What’s the point of having an “audience”?

If it’s to sell that audience as faceless, nameless ears and eyes in bulk to advertisers, then you may be missing the boat.

From trend prognosticator Mike Walsh:

I’ve been predicting for some time now that marketing departments will start to look more like forex trading desks chasing audience traffic, and that media companies will need to get serious about mining audience data if they are going to survive. One of the first manifestations of this trend is the rise of audience buying. WPP Group has announced the launch of Xaxis, which is designed to operate as a data management platform. The company will collect audience information from a wide array of online and offline channels in order to build a vast database of potential customers. While they still see a place for buying advertising on media properties for co-branding purposes – essentially they plan to use technology and trading relationships with ad networks to harvest specific types of buyers regardless of their actual media consumption behavior. Big Media should interpret this as the warning that it represents to their core business. Forget paywalls and piracy lawsuits – aggregating audiences should be your primary focus, and in the 21st century, that means deep data not circulation audits.

“That means deep data not circulation audits.”

In other words, data deeper than age, sex, ethnicity, and the amount of time I might spend listening to your radio station.

Let’s face it, a given radio station’s audience is an artificial abstract, a by-product of the media solutions at hand.  An advertiser isn’t technically interested in a Rock listener, after all.  He’s interested in someone who drinks a particular variety of beer or who prefers a particular car model or who is shopping for a new tech gadget or whatever.

In other words, the variables of greatest interest to advertisers exist across station audiences not within them.  This has always been true, of course.  But until recently the ability to unlock that data has been blocked by the absence of that data.  Thanks to social media and the Internet, a new day dawns.
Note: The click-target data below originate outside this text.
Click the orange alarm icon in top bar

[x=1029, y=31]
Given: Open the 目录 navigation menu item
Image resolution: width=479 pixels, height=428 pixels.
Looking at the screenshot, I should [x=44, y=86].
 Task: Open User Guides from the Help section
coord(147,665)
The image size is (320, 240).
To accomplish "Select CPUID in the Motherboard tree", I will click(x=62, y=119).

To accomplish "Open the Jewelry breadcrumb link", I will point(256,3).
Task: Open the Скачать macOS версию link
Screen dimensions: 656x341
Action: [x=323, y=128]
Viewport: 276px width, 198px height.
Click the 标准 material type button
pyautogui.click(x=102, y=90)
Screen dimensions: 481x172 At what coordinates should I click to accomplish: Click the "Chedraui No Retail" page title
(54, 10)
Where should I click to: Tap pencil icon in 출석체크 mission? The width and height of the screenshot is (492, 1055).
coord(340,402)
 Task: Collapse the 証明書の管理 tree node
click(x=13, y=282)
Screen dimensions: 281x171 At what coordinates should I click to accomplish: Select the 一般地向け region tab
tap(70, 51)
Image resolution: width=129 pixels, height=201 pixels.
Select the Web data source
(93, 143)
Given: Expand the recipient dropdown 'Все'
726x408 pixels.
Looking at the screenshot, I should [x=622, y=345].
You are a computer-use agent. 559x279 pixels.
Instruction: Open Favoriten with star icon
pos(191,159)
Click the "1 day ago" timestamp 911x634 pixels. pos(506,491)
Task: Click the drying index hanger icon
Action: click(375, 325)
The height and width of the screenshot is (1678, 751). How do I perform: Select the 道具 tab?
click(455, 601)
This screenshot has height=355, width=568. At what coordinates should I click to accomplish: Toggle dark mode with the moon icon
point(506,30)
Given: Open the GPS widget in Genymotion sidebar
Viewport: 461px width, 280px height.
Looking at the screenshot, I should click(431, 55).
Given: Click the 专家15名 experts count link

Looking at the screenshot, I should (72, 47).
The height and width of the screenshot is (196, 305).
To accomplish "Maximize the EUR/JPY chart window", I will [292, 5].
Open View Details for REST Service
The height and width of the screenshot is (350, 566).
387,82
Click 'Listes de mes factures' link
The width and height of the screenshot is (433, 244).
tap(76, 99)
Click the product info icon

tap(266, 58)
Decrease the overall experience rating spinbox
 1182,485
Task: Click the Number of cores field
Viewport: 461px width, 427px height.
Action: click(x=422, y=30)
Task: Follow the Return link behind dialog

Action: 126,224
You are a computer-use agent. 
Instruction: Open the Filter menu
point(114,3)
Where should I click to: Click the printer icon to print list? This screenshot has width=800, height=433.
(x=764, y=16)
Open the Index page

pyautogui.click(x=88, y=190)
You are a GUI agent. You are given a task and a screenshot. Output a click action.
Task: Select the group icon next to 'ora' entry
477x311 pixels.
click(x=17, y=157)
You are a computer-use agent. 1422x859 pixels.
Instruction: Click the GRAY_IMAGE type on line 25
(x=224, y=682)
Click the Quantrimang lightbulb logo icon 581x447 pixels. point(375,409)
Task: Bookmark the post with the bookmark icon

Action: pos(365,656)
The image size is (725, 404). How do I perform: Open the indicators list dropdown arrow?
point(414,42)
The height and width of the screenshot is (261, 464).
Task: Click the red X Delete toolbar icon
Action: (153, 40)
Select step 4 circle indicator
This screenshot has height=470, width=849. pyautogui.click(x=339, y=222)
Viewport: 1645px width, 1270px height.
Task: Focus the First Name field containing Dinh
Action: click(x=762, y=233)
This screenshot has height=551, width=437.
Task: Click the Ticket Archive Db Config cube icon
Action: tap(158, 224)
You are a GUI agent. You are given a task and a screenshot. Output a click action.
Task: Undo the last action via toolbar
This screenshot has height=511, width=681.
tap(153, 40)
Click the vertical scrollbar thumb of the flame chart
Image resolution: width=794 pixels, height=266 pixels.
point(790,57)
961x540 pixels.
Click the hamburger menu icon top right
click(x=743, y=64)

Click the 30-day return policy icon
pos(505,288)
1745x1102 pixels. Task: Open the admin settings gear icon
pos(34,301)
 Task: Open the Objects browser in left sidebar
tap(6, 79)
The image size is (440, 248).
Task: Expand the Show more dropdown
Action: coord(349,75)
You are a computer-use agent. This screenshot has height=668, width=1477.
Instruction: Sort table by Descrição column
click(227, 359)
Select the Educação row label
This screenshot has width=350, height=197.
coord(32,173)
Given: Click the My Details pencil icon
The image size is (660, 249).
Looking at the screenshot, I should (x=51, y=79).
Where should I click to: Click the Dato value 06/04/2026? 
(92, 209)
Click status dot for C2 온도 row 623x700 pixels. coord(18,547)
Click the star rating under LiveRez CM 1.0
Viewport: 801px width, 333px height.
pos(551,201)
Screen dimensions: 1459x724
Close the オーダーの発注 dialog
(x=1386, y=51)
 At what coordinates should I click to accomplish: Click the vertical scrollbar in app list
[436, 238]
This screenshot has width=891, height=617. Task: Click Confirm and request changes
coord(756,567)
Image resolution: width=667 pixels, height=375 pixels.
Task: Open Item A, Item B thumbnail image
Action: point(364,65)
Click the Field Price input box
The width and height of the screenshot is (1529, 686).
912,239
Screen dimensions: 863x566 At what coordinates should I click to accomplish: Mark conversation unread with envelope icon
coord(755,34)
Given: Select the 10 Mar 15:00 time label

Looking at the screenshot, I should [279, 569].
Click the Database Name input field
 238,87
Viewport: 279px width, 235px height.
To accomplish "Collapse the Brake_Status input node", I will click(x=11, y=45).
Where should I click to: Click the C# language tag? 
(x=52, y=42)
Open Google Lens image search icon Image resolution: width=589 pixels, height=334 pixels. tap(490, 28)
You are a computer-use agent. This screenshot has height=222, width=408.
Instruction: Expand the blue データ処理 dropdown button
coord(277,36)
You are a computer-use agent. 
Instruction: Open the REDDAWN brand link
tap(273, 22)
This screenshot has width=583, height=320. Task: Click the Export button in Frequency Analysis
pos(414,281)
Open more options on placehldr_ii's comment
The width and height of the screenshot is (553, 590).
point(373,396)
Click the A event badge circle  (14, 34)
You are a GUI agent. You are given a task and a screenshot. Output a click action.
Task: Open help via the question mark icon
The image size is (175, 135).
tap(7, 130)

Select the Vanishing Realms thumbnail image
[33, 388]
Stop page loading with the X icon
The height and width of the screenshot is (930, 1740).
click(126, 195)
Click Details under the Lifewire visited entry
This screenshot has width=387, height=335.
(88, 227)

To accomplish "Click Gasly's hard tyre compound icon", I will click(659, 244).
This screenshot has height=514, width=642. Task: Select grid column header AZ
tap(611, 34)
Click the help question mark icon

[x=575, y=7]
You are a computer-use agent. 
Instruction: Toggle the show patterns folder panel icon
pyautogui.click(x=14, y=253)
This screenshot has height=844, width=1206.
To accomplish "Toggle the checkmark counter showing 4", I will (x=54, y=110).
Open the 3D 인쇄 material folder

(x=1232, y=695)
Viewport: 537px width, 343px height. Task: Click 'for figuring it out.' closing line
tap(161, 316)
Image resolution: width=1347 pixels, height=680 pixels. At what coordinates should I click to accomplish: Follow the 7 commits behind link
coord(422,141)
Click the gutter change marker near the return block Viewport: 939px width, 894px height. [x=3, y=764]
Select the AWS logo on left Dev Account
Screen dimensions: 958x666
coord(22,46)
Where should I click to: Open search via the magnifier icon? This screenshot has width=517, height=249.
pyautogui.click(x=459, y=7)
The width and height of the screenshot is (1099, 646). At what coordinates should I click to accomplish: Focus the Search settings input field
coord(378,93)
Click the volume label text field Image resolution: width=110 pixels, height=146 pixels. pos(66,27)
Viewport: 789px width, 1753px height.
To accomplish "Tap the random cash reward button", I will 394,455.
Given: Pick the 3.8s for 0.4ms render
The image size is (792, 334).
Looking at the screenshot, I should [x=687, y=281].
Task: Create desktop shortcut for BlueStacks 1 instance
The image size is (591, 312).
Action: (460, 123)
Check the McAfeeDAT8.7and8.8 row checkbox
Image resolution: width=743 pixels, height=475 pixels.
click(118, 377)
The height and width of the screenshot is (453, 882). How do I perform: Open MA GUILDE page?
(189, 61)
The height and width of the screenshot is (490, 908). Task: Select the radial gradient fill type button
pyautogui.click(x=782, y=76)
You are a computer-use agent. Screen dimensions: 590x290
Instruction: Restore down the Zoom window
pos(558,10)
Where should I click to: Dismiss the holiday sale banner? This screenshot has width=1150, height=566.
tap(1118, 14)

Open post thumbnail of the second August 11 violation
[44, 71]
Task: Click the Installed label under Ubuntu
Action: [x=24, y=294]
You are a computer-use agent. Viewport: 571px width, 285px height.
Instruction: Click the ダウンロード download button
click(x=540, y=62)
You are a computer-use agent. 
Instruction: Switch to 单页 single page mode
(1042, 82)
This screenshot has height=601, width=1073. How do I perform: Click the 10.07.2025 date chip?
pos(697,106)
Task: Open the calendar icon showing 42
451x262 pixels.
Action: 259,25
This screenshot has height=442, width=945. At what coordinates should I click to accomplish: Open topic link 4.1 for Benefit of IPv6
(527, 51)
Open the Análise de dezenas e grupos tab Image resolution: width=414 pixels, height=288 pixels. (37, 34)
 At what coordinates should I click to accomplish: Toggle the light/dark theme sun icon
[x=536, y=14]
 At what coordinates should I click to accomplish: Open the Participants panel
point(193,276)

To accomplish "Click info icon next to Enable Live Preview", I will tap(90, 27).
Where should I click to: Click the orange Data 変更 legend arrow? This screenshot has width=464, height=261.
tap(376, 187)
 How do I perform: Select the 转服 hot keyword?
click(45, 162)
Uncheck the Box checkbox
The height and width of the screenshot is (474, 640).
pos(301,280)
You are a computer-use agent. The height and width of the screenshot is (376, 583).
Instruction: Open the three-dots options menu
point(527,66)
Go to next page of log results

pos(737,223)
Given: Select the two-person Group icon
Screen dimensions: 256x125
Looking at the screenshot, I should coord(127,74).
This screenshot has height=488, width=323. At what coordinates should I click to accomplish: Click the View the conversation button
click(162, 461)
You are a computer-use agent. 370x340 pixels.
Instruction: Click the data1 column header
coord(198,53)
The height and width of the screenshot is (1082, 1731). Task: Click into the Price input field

The move toward audience buying as part of behavioral targeting has been accelerating the last few years. The idea—and the threat to publishers—is that shoppers for food, cars, packaged goods and every other category are available all over the web, and if you can find those specific consumers you want to reach with your ad message, why not do that instead of buying space on a website as if it were a magazine or a newspaper or a TV station. WPP’s pitch to advertisers is simple: By reaching only the most relevant audiences through a range of display advertising, mobile ads, video ads and paid social media, “Xaxis delivers dramatically improved performance at lower cost than other industry solutions.”

The value of our audiences will be directly proportional to the value of the information we have about those audiences as individuals.